## PAGE:
* start *

Talk:Special factorials: Difference between revisions

Reverse factorial algorithm

I took a stab at translating the reverse factorial algorithm used in the Factor entry to Java. It should be almost as efficient as taking the factorial itself. <lang java>public static int rf(int n) {

   if (n == 1)
     return 0;

   int a = 1;
   int b = 1;
   while (n > a) {
     b++;
     a = a * b;
   }
   if (a == n)
     return b;
   else return -1; //undefined
 }</lang>

--Chunes (talk) 17:06, 16 March 2021 (UTC)

Note that the   factorial inverse   (or  reverse factorial)   of   unity   has two possible answers:   zero   and   unity.

It is normal when searching a series   (in this case, the series of factorial products)   to use the first match found in the series.     -- Gerard Schildberger (talk) 17:37, 16 March 2021 (UTC)

Good catch. I revised the algorithm above and will make a note about it in the task description. --Chunes (talk) 17:58, 16 March 2021 (UTC)

* end *

## WRITTEN EXERCISE:
Reproduce word for word the passage of the reverse factorial discussion between "It is normal" and "17:58, 16 March 2021 (UTC)", inclusive.

## PROVIDED MATERIAL:

* start *

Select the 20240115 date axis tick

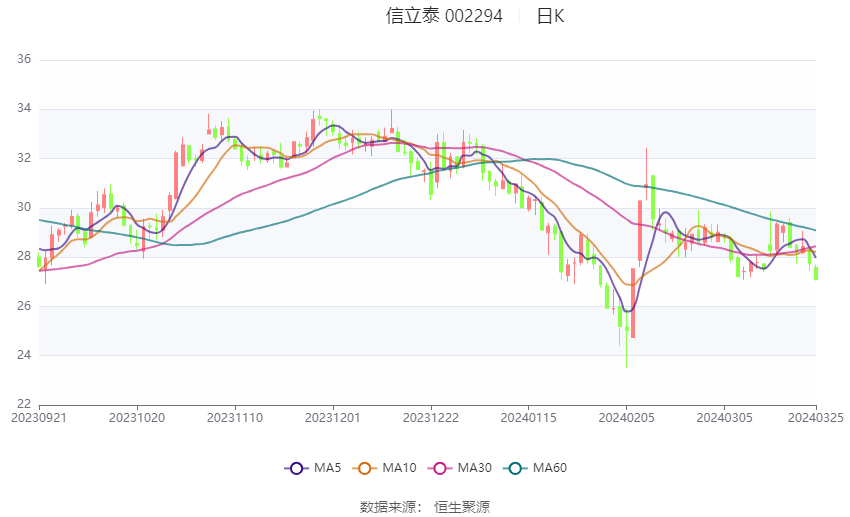pos(528,418)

* end *

## FINISHED TASK:
It is normal when searching a series   (in this case, the series of factorial products)   to use the first match found in the series.     -- Gerard Schildberger (talk) 17:37, 16 March 2021 (UTC)

Good catch. I revised the algorithm above and will make a note about it in the task description. --Chunes (talk) 17:58, 16 March 2021 (UTC)